** Goal **
Pull out the lines of the listing below starting at the line containing "ST in the first bullet" and ending at the line containing "pos(75,206)". Copy them character for character, including both end lines.

[Click-target data]
········

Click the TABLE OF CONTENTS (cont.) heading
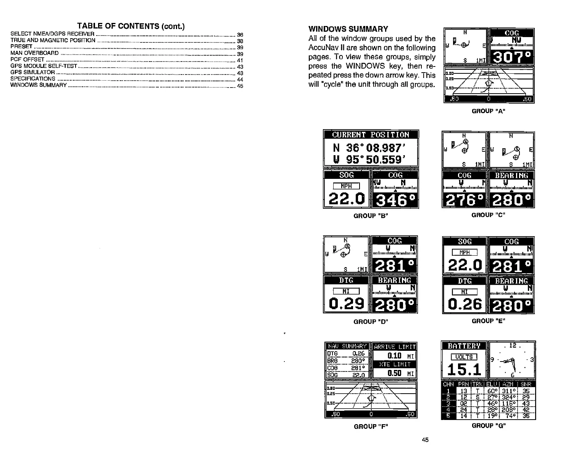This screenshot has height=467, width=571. [x=131, y=26]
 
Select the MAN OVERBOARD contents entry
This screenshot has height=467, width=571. [x=35, y=53]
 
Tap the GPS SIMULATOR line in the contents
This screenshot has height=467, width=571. [x=33, y=72]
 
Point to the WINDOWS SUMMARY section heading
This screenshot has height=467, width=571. [x=348, y=29]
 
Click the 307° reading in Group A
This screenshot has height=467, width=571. [x=511, y=58]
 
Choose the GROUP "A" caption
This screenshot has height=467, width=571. [x=489, y=111]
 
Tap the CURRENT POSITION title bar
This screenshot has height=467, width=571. [x=371, y=135]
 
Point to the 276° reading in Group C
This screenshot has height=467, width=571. [x=464, y=200]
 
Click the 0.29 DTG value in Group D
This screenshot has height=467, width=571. [x=346, y=303]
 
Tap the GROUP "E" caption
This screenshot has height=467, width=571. [x=489, y=321]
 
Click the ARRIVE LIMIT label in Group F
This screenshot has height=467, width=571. [x=395, y=347]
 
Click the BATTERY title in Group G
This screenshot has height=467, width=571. [x=464, y=346]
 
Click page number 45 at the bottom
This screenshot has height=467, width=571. [x=425, y=439]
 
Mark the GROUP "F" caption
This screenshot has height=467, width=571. [x=371, y=426]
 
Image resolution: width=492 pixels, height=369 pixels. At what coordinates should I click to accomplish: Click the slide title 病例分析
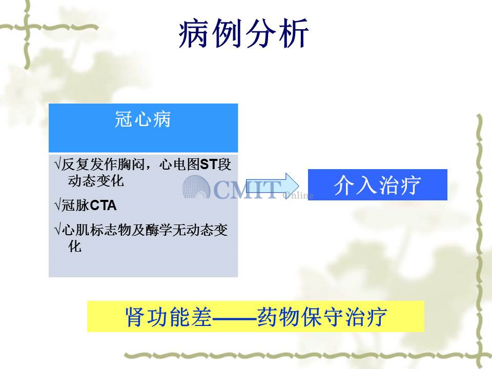pos(244,33)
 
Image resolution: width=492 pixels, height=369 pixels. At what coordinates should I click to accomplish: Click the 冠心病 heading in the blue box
pos(143,119)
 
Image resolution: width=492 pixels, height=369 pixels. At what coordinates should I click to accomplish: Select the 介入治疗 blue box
pos(378,184)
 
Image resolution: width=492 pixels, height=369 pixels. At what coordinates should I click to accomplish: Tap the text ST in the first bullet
pos(209,165)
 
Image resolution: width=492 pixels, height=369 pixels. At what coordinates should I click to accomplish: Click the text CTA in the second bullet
pos(103,206)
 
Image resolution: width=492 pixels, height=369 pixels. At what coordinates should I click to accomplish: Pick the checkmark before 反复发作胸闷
pos(57,164)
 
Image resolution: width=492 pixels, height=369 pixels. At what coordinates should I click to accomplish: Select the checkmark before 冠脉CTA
pos(57,206)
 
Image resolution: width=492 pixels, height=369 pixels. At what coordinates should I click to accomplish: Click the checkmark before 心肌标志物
pos(57,230)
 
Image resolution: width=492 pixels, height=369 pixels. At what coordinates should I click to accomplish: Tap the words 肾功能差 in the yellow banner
pos(169,317)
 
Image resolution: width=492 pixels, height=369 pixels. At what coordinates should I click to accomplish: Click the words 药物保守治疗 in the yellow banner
pos(322,317)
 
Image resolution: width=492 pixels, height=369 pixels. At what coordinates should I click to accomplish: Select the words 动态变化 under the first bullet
pos(96,181)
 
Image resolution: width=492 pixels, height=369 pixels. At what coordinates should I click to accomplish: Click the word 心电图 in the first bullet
pos(179,165)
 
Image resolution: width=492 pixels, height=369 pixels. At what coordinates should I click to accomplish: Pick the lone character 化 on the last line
pos(75,247)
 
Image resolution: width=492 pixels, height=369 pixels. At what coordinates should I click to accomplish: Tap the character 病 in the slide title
pos(194,33)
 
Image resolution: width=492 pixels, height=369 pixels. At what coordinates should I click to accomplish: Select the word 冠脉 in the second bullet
pos(75,206)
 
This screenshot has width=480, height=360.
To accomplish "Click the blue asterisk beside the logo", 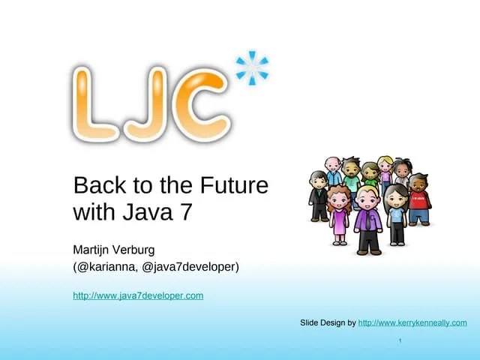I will [252, 67].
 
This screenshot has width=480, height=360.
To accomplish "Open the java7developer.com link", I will [138, 296].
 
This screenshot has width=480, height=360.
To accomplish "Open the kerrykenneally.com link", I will [412, 322].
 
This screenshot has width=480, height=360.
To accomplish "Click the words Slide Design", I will [322, 322].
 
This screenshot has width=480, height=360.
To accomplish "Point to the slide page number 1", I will [400, 342].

········

** Answer to the problem **
Image resolution: width=492 pixels, height=369 pixels. At what coordinates should I click to accomplish: Tap the text ST in the first bullet
pos(209,165)
 
Image resolution: width=492 pixels, height=369 pixels. At what coordinates should I click to accomplish: Click the text CTA in the second bullet
pos(103,206)
 
Image resolution: width=492 pixels, height=369 pixels. At what coordinates should I click to accomplish: Pick the checkmark before 反复发作胸闷
pos(57,164)
 
Image resolution: width=492 pixels, height=369 pixels. At what coordinates should I click to accomplish: Select the checkmark before 冠脉CTA
pos(57,206)
 
Image resolution: width=492 pixels, height=369 pixels. At what coordinates should I click to accomplish: Click the checkmark before 心肌标志物
pos(57,230)
 
Image resolution: width=492 pixels, height=369 pixels. At what coordinates should I click to accomplish: Tap the words 肾功能差 in the yellow banner
pos(169,317)
 
Image resolution: width=492 pixels, height=369 pixels. At what coordinates should I click to accomplish: Click the words 药物保守治疗 in the yellow banner
pos(322,317)
 
Image resolution: width=492 pixels, height=369 pixels. At what coordinates should I click to accomplish: Select the words 动态变化 under the first bullet
pos(96,181)
 
Image resolution: width=492 pixels, height=369 pixels. At what coordinates should I click to accomplish: Click the word 心电图 in the first bullet
pos(179,165)
 
Image resolution: width=492 pixels, height=369 pixels. At what coordinates should I click to accomplish: Pick the lone character 化 on the last line
pos(75,247)
 
Image resolution: width=492 pixels, height=369 pixels. At what coordinates should I click to accomplish: Tap the character 病 in the slide title
pos(194,33)
 
Image resolution: width=492 pixels, height=369 pixels. At what coordinates should I click to accomplish: Select the word 冠脉 in the second bullet
pos(75,206)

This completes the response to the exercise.